Buying a house involves several processes. One of the most crucial aspects is securing the finances to purchase the house of your choice. And since most houses cost a small fortune, this might mean applying for a mortgage.
A mortgage is a kind of loan given specifically to purchase a house or any kind of real estate. When you apply for a mortgage, the lender gives you the amount needed to buy the house but under certain conditions.
These conditions usually involve having to pay back the loan along with the interest at a specified date or over a specified period. Failure to do so will typically attract a penalty.
As such, buying a home isn’t a decision to take lightly. You need to weigh your options and ask yourself if it’s worth it.
In his article, you’ll get to know the value to place on houses, the history of home values, and mortgage rates.
We’ll also talk about the value of houses and whether a house is an investment or a consumption item.
House Value
A house’s value refers to the worth of a house at the moment and in the future. Just like mortgage rates, different elements influence the value of a house. Some of these elements include the location of the house, the size of the house and the design of the house.

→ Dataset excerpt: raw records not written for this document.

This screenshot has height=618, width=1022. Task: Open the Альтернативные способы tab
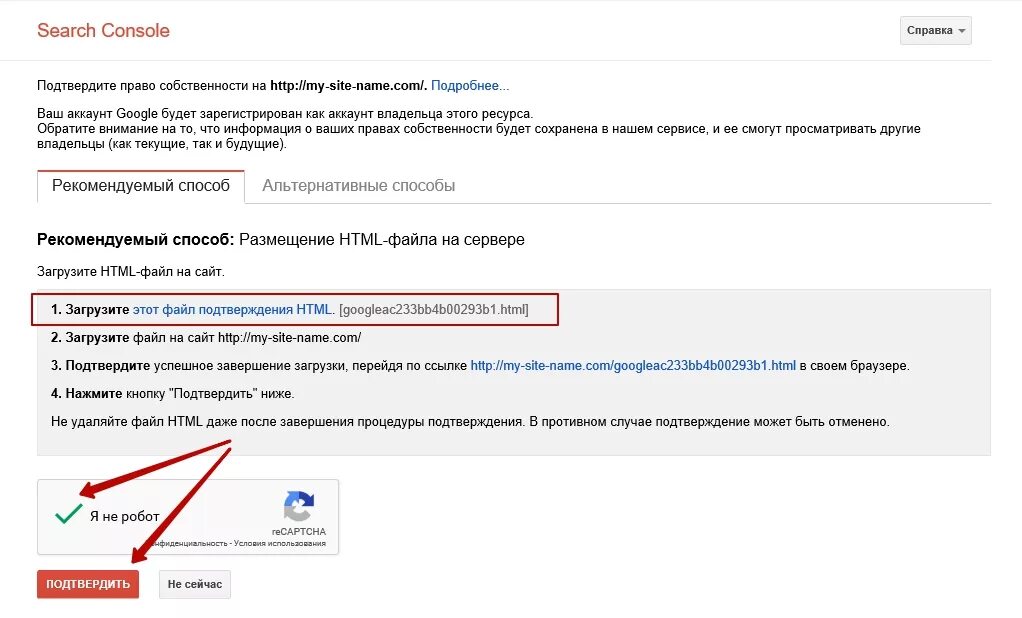(358, 186)
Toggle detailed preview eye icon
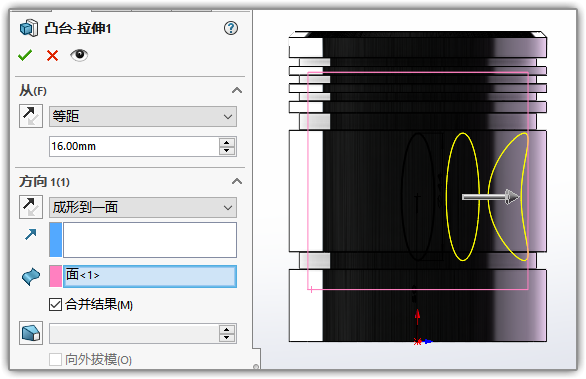Screen dimensions: 586x379 click(79, 55)
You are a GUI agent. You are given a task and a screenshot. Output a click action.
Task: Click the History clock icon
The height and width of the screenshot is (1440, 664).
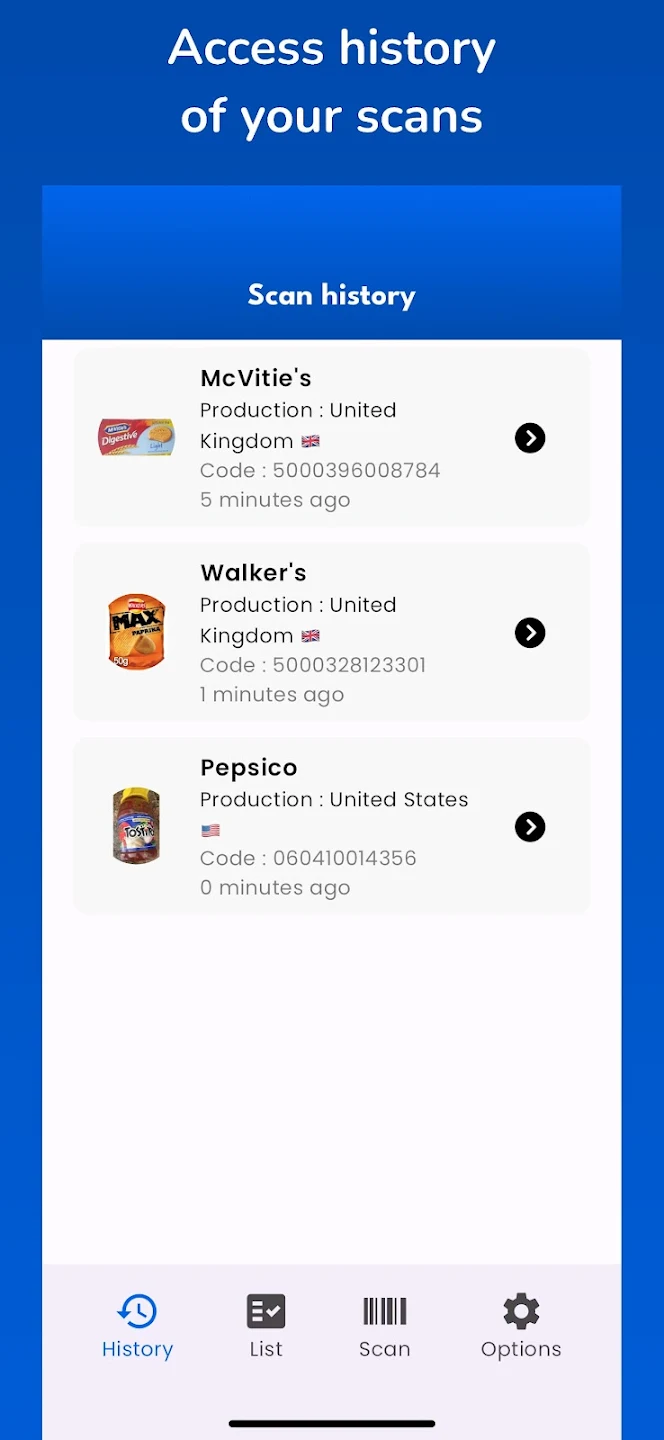pyautogui.click(x=137, y=1311)
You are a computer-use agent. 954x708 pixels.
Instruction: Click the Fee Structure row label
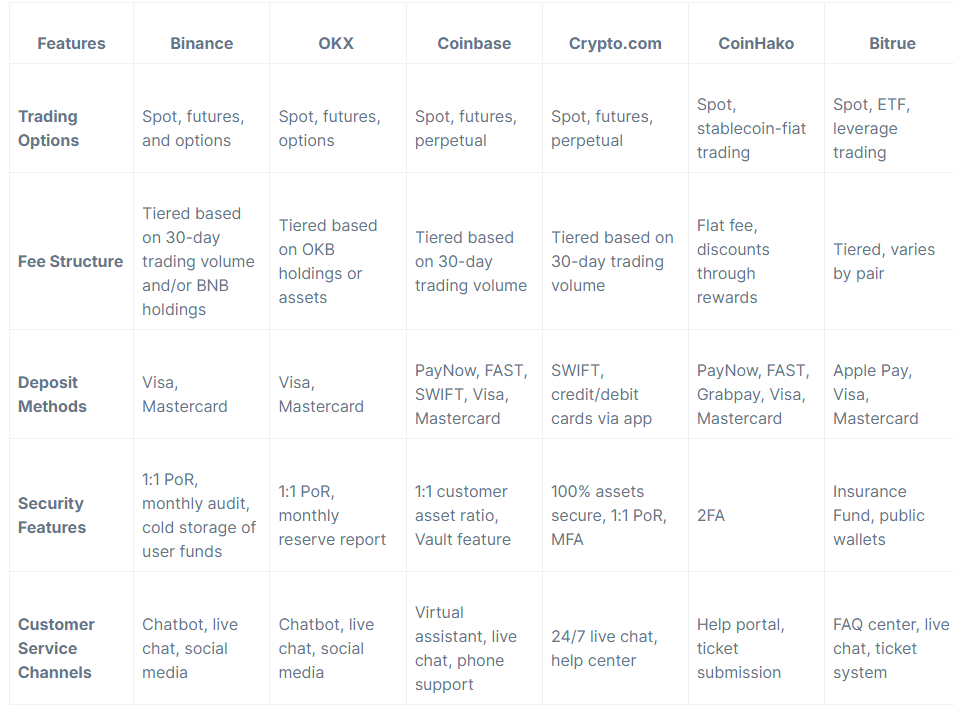[x=71, y=262]
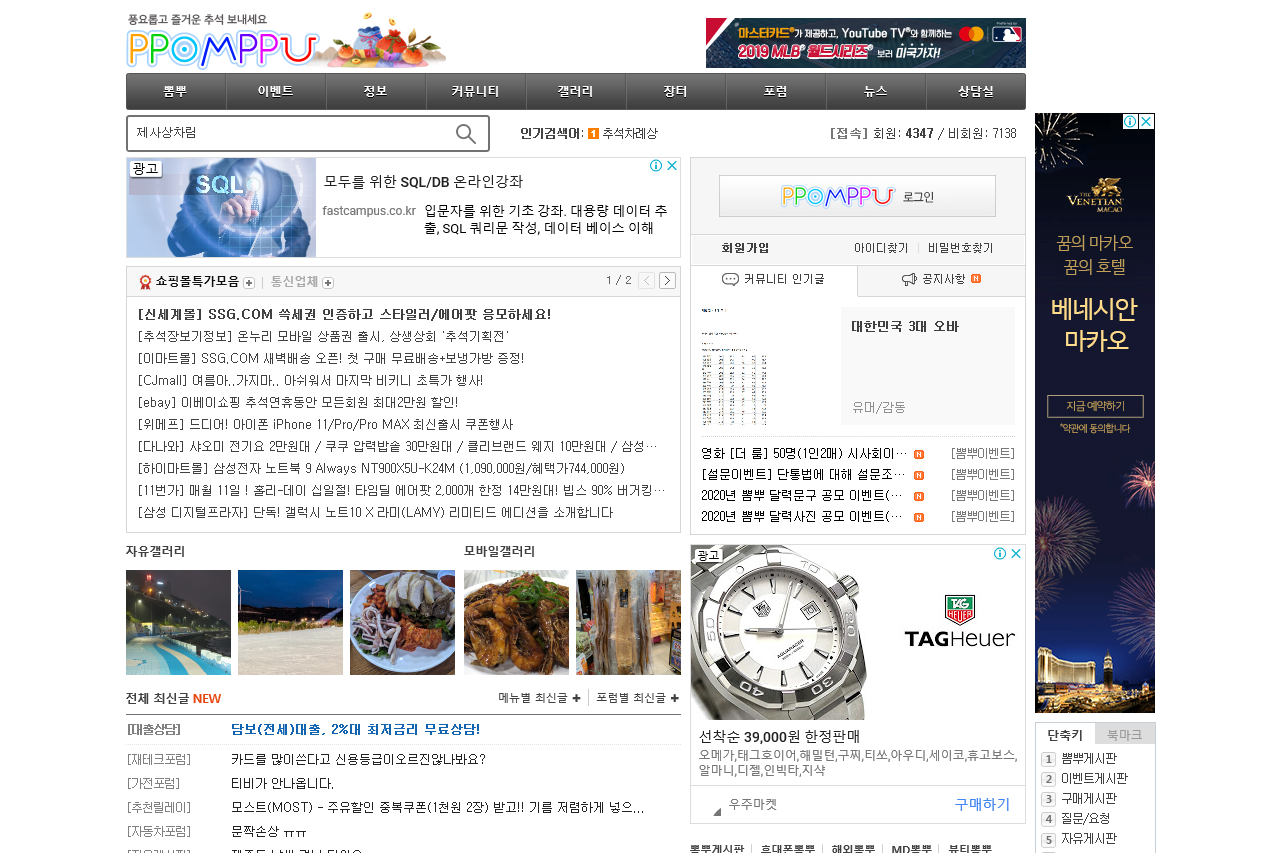Close the Venetian Macao ad
This screenshot has width=1280, height=853.
[1147, 121]
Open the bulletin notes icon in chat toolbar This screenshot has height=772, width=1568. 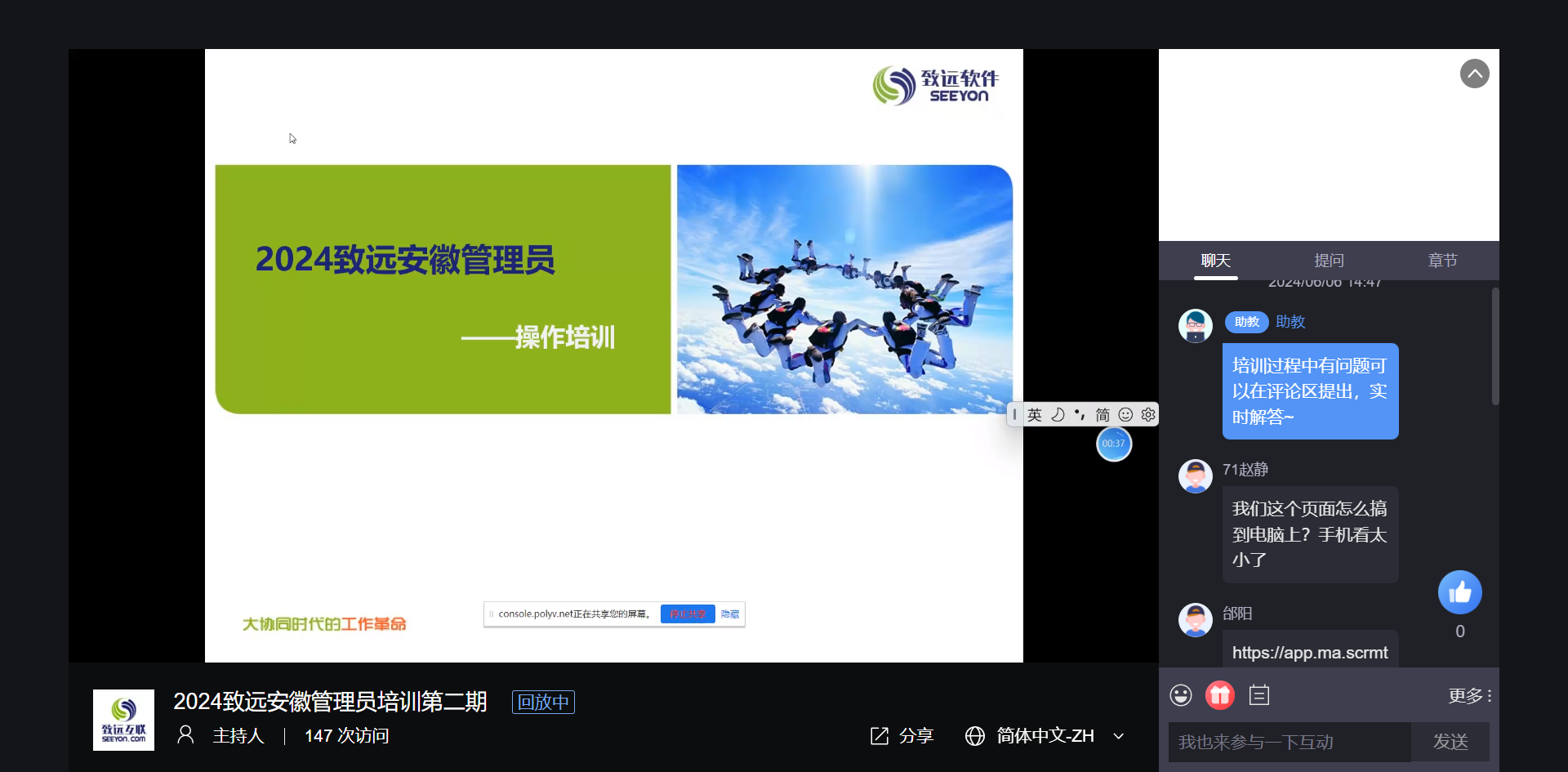pyautogui.click(x=1259, y=695)
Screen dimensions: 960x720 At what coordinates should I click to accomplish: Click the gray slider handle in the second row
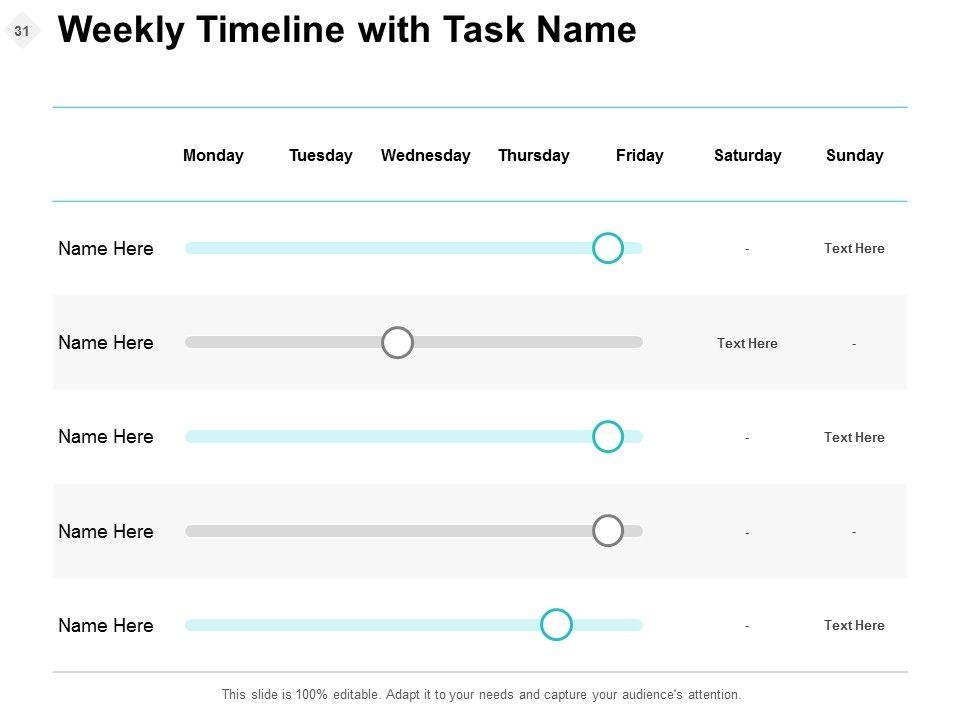click(x=398, y=342)
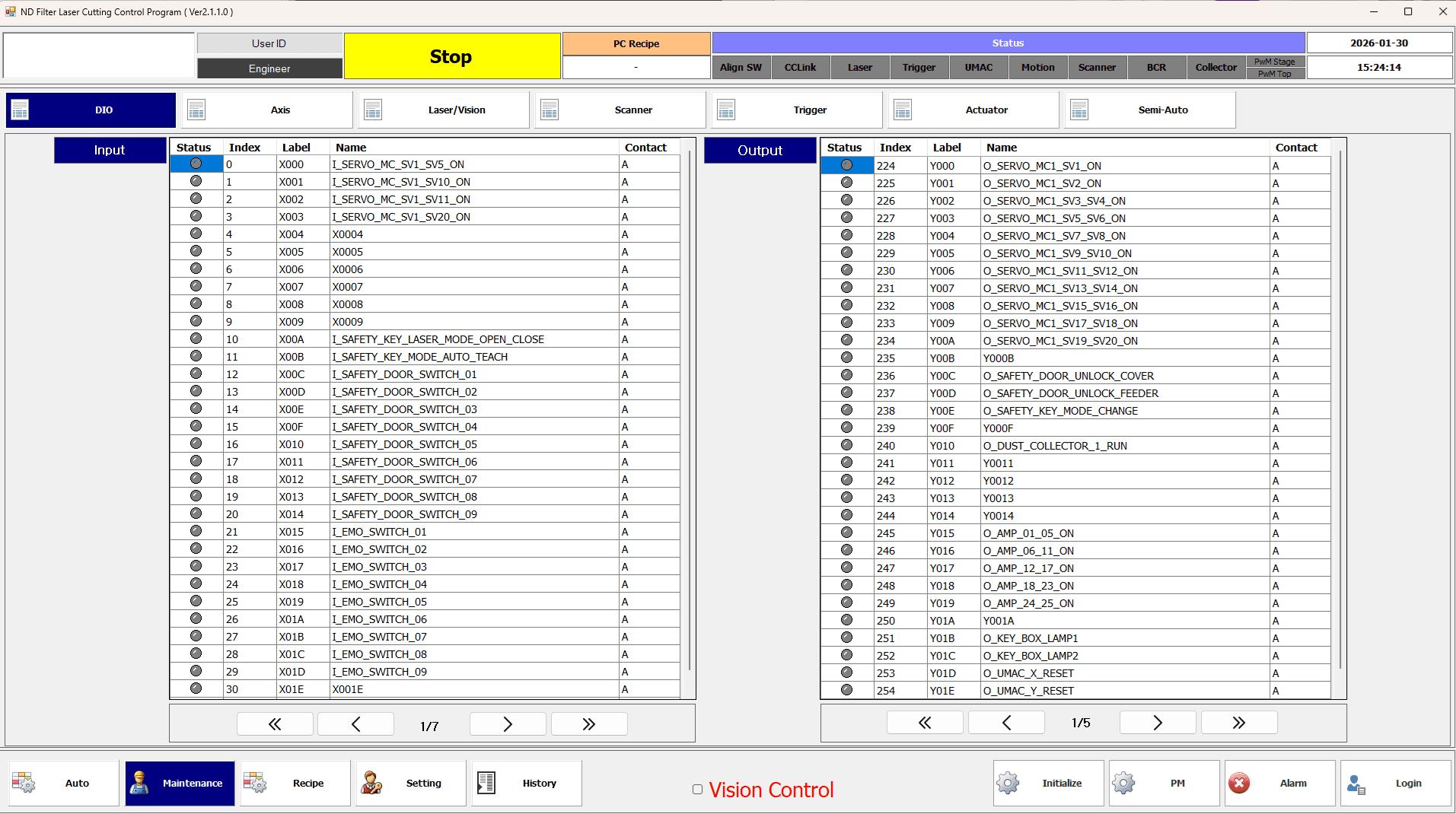Viewport: 1456px width, 814px height.
Task: Toggle status of O_DUST_COLLECTOR_1_RUN output
Action: [846, 445]
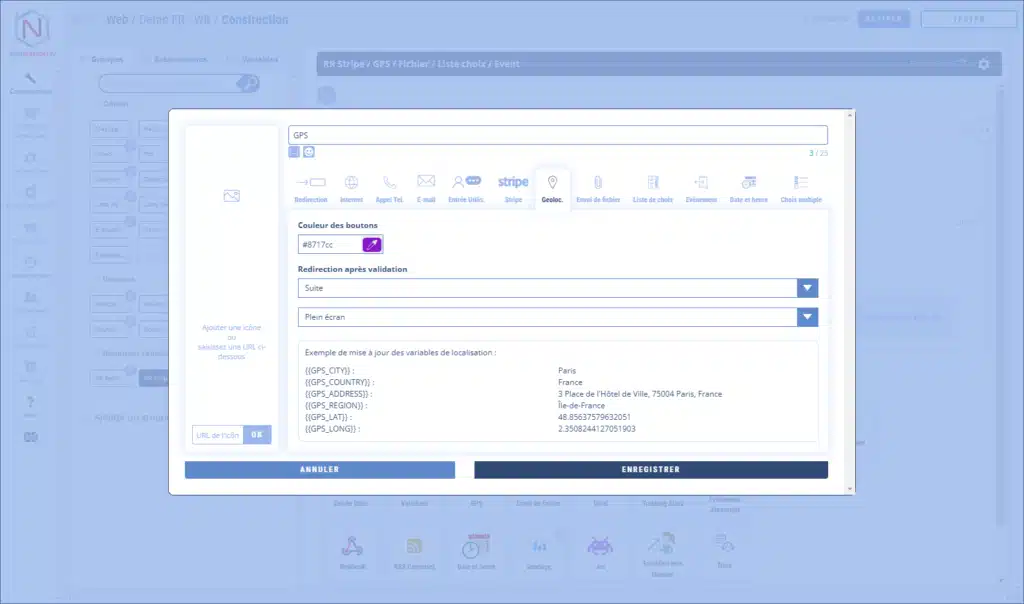Select the E-mail envelope button type
The image size is (1024, 604).
[x=426, y=186]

Specifically, for a person to get an estimate of their house’s value, they might need to consider three aspects. These aspects are the fair market value, appraised value and the assessed value.
History of Home Value
Right from 1963, there has been an ever-consistent increase in home value as a result of various factors. Some of these elements include the economy and the rate of migration from one state to another.
Consequently, this has made the idea of home-buying an attractive investment. However, issues such as economic recession and other disasters can bring about a drastic fall in home values. As such, buying a house as an investment requires considering the financial risk involved.
Here is a history of how home value has changed over the years:
Home Value in the 1950s
The average value of a house in the 1950s was $7,354. This value was a result of the increase in the rate at which people purchased houses after World War 2.
In the 1960s
In the 1960s the rate of homeownership continued to move up an upward trajectory and so did the prices. The value of a house at the time was an average of $11.900.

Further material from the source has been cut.